After all, Jacob was Abraham's grandson, the son of Isaac, and the ancestor of the people of Israel, who likely founded the town in addition to supplying the well where they spoke. Jacob's fame was great, but Jesus' earnest answer, elaborating on this living water He could give, prompted her to ask Him for it, which was when Jesus shifted to the next phase of their discussion. This next phase revealed that not only did Jesus have what she needed, but He knew things about her that were telling and surprising, that she'd been married five times and wasn't married to her current man.

Inferring that Jesus was a prophet, she then started to talk about religious matters, explicitly noting that Jews believe the place they must worship is in Jerusalem. Then Jesus shared something he hadn't made public in many circles: He's the Messiah. Then, His friends returned, and the woman ran off, leaving her water jar and telling everyone to come and see.

What happened after their conversation?

After Jesus and the woman talked at the well, she seemed to have been shocked at how Jesus knew so many things about her, telling the other Samaritans that He told her everything she ever did. Enthralled, they approached Jesus, and He stayed in their town for two additional days to talk to them. Because of what Jesus shared with them, many of them became believers, and her testimony led to their salvation.

What can we learn from this story?

This story of Jesus and the woman at the well is significant for many reasons. First, it shows Jesus' love for the world. The fact that this woman was of such low standing yet talked so directly, almost as an equal conversational partner with Jesus, shows His heart for all people, not just some. As we see in other stories, like when Jesus welcomed children in Luke 18:15-17 or healed the demon-possessed daughter of a Canaanite woman in Matthew 15:21-28, Jesus accepts all and all are welcome in God's kingdom. This story also reminds us that only Jesus can give salvation. He offers living water or eternal life.
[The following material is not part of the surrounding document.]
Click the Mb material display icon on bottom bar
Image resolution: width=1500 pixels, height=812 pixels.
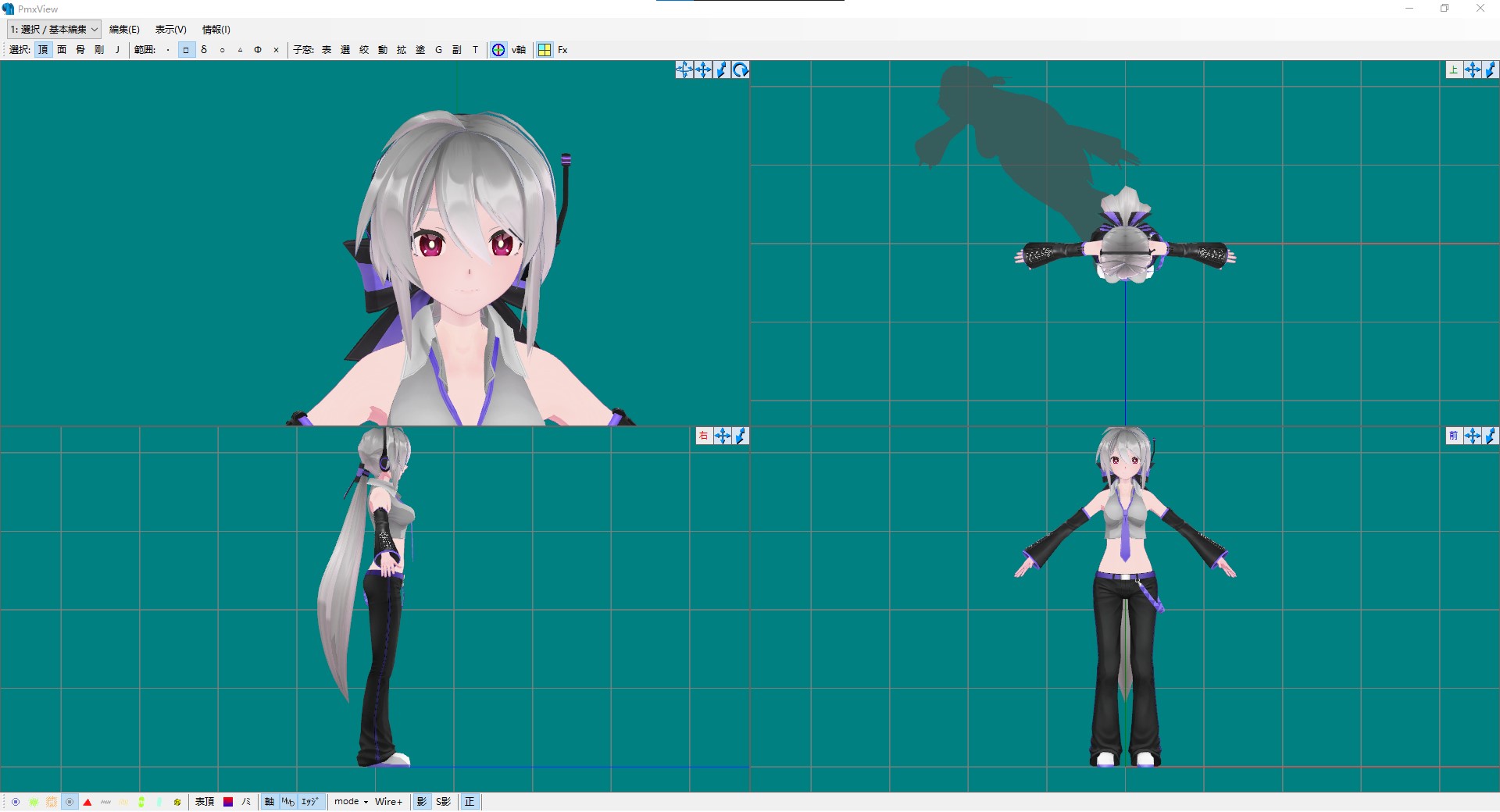coord(287,802)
This water isn't like regular water but instead comes from God and lasts forever.

It also shows the importance of telling our testimony. When the woman at the well believed, she immediately ran to tell the others in town. Her words made a difference. As the Bible tells us, many of the Samaritans believed in Jesus because of the woman's testimony. It also underscored how Jesus is the Messiah. Once He says He's the Messiah, the townspeople and the woman believe Him. At the end of the story, the Samaritans told the woman that they knew this man was the Savior of the world.

It's interesting how Jesus attempted to tell Nicodemus that He was the Messiah, but he didn't understand. However, when he told the woman at the well, she understood immediately and ran to share the news. The story of the woman at the well is an example of truth, love, redemption, and acceptance.